■ TASK DIRECTIONS
Return verbatim the lines that run from the one holding "Task: Choose Удалить in the actions menu" to the end of the listing, both ends included, without the pictures.

+===+

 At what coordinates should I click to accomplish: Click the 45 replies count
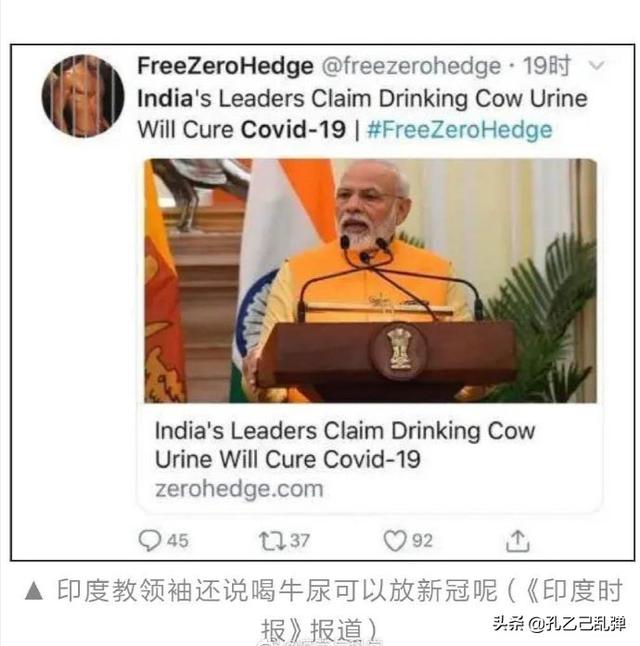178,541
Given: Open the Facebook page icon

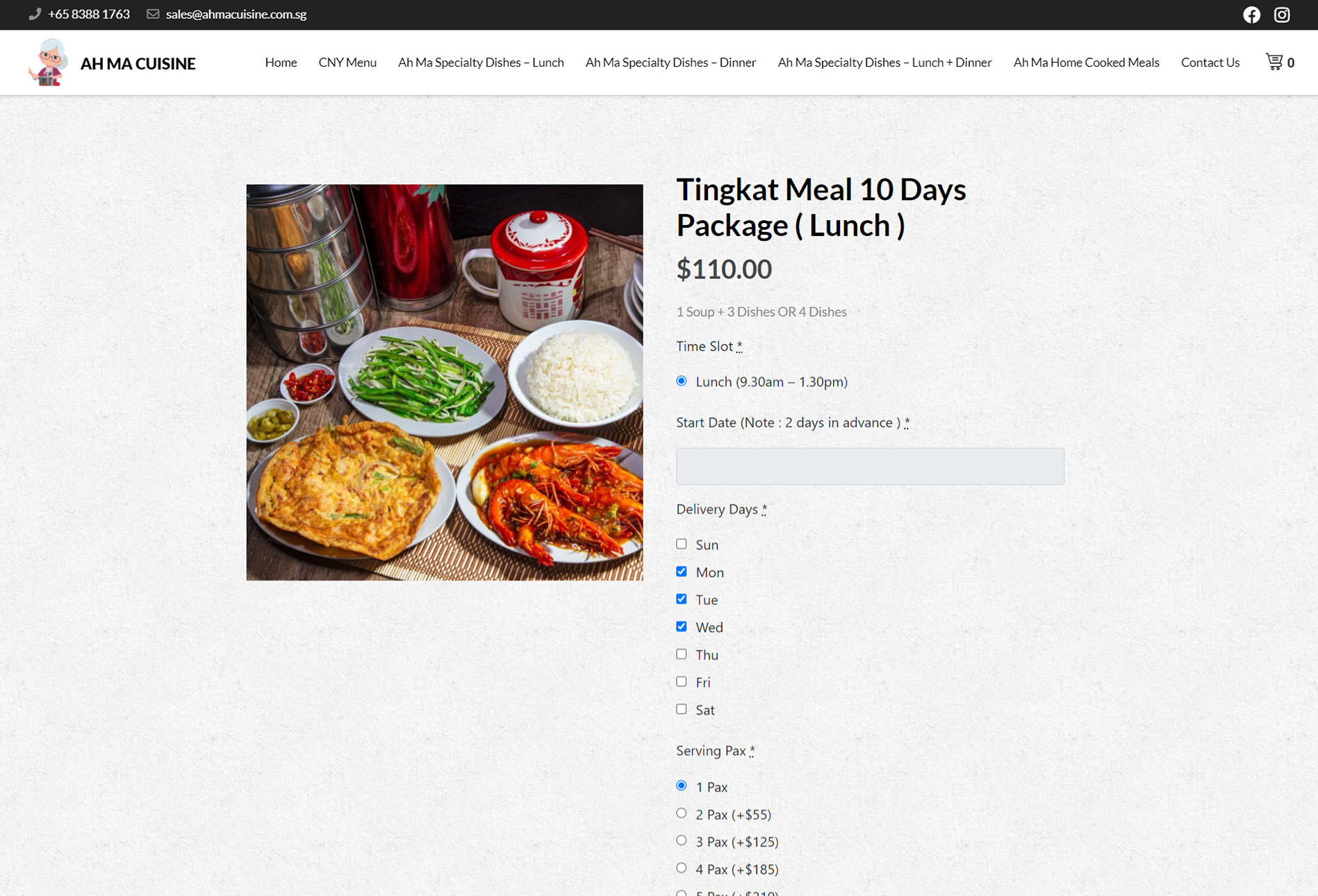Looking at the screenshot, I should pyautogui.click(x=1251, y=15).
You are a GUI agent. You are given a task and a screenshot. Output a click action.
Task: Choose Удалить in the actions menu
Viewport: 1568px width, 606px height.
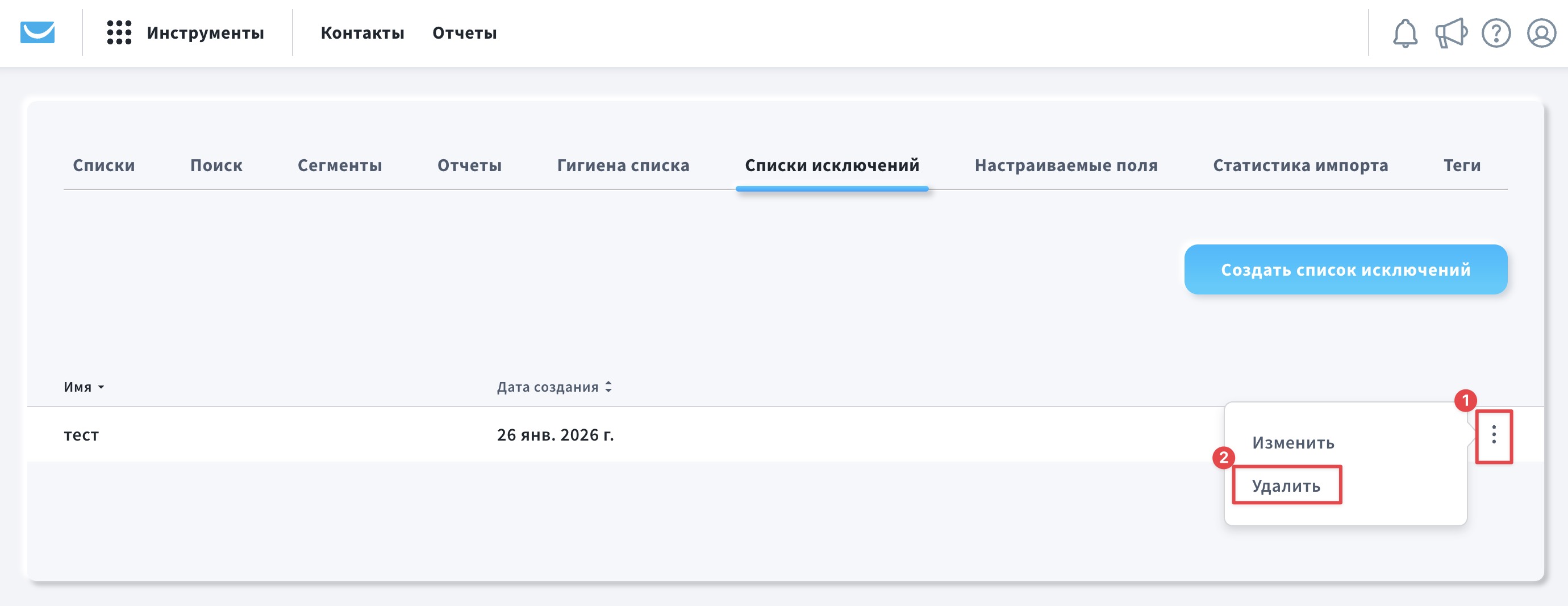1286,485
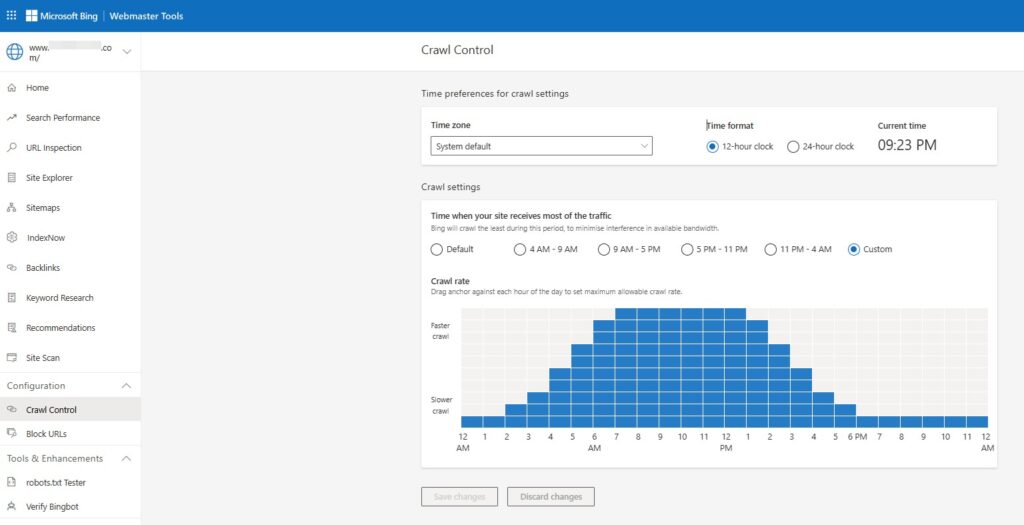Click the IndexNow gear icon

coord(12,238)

+===+

■ SOLVED PROBLEM
Task: Choose Удалить in the actions menu
Viewport: 1568px width, 606px height.
1286,485
Click the IndexNow gear icon

coord(12,238)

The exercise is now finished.